Member of the North Carolina Senate from the 26th district
- In office November 5, 1968 – January 1, 1973
- Preceded by: C. V. Henkel
- Succeeded by: Kennedy H. Sharpe

Personal details
- Born: Norman Hepler Joyner August 14, 1922
- Died: February 29, 1992 (aged 69) Statesville, North Carolina
- Political party: Republican
- Spouse: Ruby Cook ​(m. 1941)​
- Children: 5
- Education: Wake Forest College; Southern Baptist Theological Seminary;
- Occupation: Pastor; politician;

Military service
- Branch/service: United States Navy
- Battles/wars: World War II

= Norman Joyner =

American politician (1922–1992)

Norman Hepler Joyner (August 14, 1922 – February 29, 1992) was an American politician.

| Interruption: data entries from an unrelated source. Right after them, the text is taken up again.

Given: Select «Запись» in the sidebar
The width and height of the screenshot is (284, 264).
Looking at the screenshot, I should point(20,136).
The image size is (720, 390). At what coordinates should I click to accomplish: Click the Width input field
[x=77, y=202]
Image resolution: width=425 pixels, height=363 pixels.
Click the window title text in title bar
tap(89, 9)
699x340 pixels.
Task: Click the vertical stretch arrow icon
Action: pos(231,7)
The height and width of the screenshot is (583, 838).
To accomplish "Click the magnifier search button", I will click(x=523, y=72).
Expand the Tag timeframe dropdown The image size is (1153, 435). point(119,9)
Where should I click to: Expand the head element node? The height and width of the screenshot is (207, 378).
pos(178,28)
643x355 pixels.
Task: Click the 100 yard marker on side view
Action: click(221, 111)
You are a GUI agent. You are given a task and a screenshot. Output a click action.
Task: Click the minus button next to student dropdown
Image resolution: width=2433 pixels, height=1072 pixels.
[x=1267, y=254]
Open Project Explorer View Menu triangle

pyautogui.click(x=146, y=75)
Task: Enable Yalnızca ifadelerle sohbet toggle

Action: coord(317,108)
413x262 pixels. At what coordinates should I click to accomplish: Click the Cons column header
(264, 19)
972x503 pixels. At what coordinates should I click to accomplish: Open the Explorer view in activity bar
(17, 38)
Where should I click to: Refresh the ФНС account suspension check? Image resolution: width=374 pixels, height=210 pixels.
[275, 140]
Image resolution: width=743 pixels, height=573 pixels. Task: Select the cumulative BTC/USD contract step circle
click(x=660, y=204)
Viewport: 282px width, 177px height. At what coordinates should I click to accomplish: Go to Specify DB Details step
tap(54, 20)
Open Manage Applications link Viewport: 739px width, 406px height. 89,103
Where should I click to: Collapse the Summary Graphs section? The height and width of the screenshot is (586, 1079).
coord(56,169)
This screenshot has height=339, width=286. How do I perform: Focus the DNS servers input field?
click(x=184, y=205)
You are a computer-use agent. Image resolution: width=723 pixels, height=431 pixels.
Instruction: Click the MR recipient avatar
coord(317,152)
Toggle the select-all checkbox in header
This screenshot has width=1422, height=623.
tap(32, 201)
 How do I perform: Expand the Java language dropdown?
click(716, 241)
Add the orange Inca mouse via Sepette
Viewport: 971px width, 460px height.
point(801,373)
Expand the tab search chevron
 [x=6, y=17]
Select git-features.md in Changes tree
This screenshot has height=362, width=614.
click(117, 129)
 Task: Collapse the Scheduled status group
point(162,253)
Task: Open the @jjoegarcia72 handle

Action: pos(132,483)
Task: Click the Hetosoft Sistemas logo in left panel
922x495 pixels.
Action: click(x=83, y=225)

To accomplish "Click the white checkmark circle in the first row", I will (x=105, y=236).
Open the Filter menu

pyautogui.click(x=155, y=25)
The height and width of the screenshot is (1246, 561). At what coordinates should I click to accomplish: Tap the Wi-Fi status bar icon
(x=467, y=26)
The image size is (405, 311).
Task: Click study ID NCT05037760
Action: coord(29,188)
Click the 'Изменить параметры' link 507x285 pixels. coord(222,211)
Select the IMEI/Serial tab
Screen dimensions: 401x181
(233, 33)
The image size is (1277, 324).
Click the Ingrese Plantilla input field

After graduating from Wake Forest College in 1948, Joyner earned a bachelor's of divinity from Southern Baptist Theological Seminary. Between 1966 and 1968, Joyner was a member of the Iredell County board of commissioners. By 1969, he had been elected to the North Carolina Senate. While serving as a state senator, Joyner was selected to attend the 1972 National Forum of State Legislators on Older Americans, and contested the Republican Party primary held for the lieutenant gubernatorial election that year.

Joyner was married to the former Ruby Cook on November 22, 1941, with whom he had three sons and two daughters. He died on February 29, 1992, in Statesville, North Carolina.